§ Work request
An exact copy of all the entries is what is needed here.

Saved entries:
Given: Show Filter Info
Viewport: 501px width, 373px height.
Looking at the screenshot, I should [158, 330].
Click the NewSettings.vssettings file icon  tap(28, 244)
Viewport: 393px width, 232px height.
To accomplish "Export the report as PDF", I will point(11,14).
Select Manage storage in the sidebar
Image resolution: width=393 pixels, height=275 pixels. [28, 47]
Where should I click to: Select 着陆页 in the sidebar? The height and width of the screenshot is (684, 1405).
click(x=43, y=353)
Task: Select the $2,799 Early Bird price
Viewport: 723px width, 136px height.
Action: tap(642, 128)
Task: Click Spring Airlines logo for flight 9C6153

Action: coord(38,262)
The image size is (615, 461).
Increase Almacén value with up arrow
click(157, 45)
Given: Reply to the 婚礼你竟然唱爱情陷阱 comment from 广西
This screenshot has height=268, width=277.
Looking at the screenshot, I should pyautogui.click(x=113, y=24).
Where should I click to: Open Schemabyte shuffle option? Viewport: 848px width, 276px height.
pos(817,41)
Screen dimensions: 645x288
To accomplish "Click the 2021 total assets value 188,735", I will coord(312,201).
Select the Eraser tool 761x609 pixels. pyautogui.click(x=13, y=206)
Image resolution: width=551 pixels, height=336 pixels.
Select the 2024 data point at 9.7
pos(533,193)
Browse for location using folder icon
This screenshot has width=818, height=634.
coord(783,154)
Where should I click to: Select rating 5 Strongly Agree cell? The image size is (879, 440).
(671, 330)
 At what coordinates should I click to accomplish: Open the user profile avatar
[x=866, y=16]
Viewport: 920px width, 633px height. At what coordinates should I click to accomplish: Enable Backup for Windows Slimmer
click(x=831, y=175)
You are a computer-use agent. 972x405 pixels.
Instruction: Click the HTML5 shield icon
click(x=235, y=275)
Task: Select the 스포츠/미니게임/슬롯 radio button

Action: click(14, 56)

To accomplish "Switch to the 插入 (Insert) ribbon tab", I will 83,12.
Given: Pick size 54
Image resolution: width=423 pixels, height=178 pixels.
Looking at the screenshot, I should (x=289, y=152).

§ Answer section
Given: Show Filter Info
Viewport: 501px width, 373px height.
Looking at the screenshot, I should [158, 330].
Click the NewSettings.vssettings file icon  tap(28, 244)
Viewport: 393px width, 232px height.
To accomplish "Export the report as PDF", I will point(11,14).
Select Manage storage in the sidebar
Image resolution: width=393 pixels, height=275 pixels. [28, 47]
Where should I click to: Select 着陆页 in the sidebar? The height and width of the screenshot is (684, 1405).
click(x=43, y=353)
Task: Select the $2,799 Early Bird price
Viewport: 723px width, 136px height.
Action: tap(642, 128)
Task: Click Spring Airlines logo for flight 9C6153

Action: coord(38,262)
The image size is (615, 461).
Increase Almacén value with up arrow
click(157, 45)
Given: Reply to the 婚礼你竟然唱爱情陷阱 comment from 广西
This screenshot has height=268, width=277.
Looking at the screenshot, I should pyautogui.click(x=113, y=24).
Where should I click to: Open Schemabyte shuffle option? Viewport: 848px width, 276px height.
pos(817,41)
Screen dimensions: 645x288
To accomplish "Click the 2021 total assets value 188,735", I will coord(312,201).
Select the Eraser tool 761x609 pixels. pyautogui.click(x=13, y=206)
Image resolution: width=551 pixels, height=336 pixels.
Select the 2024 data point at 9.7
pos(533,193)
Browse for location using folder icon
This screenshot has width=818, height=634.
coord(783,154)
Where should I click to: Select rating 5 Strongly Agree cell? The image size is (879, 440).
(671, 330)
 At what coordinates should I click to accomplish: Open the user profile avatar
[x=866, y=16]
Viewport: 920px width, 633px height. At what coordinates should I click to accomplish: Enable Backup for Windows Slimmer
click(x=831, y=175)
You are a computer-use agent. 972x405 pixels.
Instruction: Click the HTML5 shield icon
click(x=235, y=275)
Task: Select the 스포츠/미니게임/슬롯 radio button

Action: click(14, 56)

To accomplish "Switch to the 插入 (Insert) ribbon tab", I will 83,12.
Given: Pick size 54
Image resolution: width=423 pixels, height=178 pixels.
Looking at the screenshot, I should (x=289, y=152).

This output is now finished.